この演習に関する同機関の説明によると、レッドチームは、対象機関の Oracle Solarisエンクレーブにあるパッチが適用されていない脆弱性(CVE-2022-21587 - 9.8)を悪用して初期アクセスを得ることができ、完全な侵害に至ったという。
注目すべきは、CVSS評価がほぼ最高スコアの 9.8 である認証されていないリモートコード実行(RCE)バグの CVE-2022-21587 が、2023 年 2 月に、悪用が確認された脆弱性(KEV:Known Exploited Vulnerabilities)に関する CISA のカタログに追加されたことである。CISA のレッドチームによる最初の侵入は 2023 年 1 月 25 日に行われた。

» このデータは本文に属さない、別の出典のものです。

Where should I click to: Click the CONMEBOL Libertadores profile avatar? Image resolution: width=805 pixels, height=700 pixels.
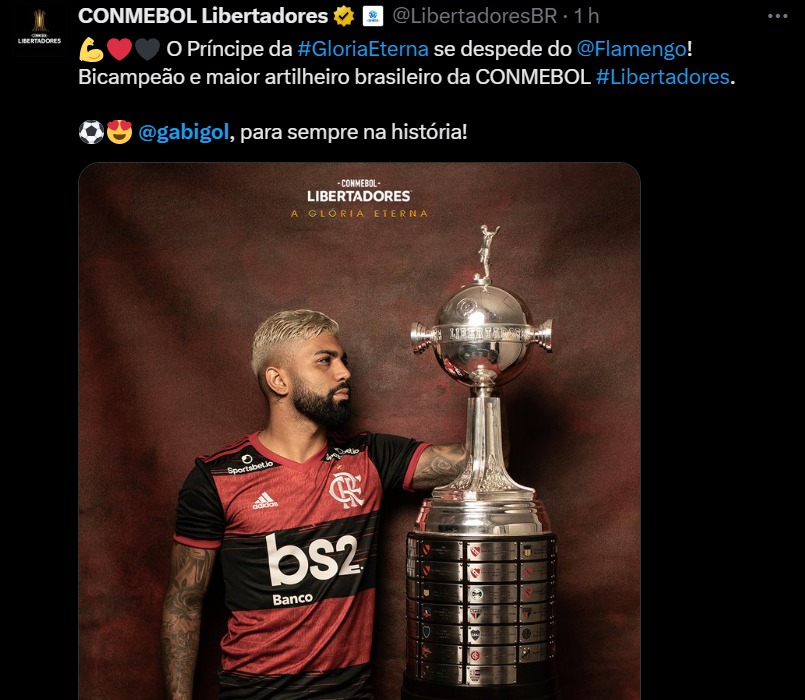click(39, 26)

「アクセスを得た後、チームは、パッチが適用されていないデバイスを組織の信頼できるエージェントにすぐに知らせたが、利用可能なパッチを組織が適用するのに 2 週間以上かかった」と CISA の報告書には書かれている。「さらに、組織は影響を受けたサーバーの徹底的な調査を行わなかった。徹底的な調査をしていれば、IOC を調整できたであろうし、完全なインシデント対応につながるはずだった」
「チームがアクセスを得てから約 2 週間後、一般的なオープンソースのエクスプロイトフレームワークにエクスプロイトコードが公開された。CISA は、この脆弱性が未知の第三者によって悪用されたことを特定した。2023 年 2 月 2 日に CISA は、この CVE を悪用が確認された脆弱性カタログに追加した」
KEVカタログに脆弱性が追加されることには、いくつかの意味がある。第一に、これらは深刻であり、サイバー犯罪者によって悪用されることが知られているものである。深刻な結果につながる可能性もあるのだ。第二に、バグがカタログに追加されると、FCEB(連邦民間行政)機関がパッチを適用しなければならない期限も設定される。
KEV カタログの導入以来、CISA は連邦政府機関がこれらの期限をどの程度遵守しているかについては常に口を閉ざしてきたが、今回の件は期限が常に遵守されているわけではないことを示している。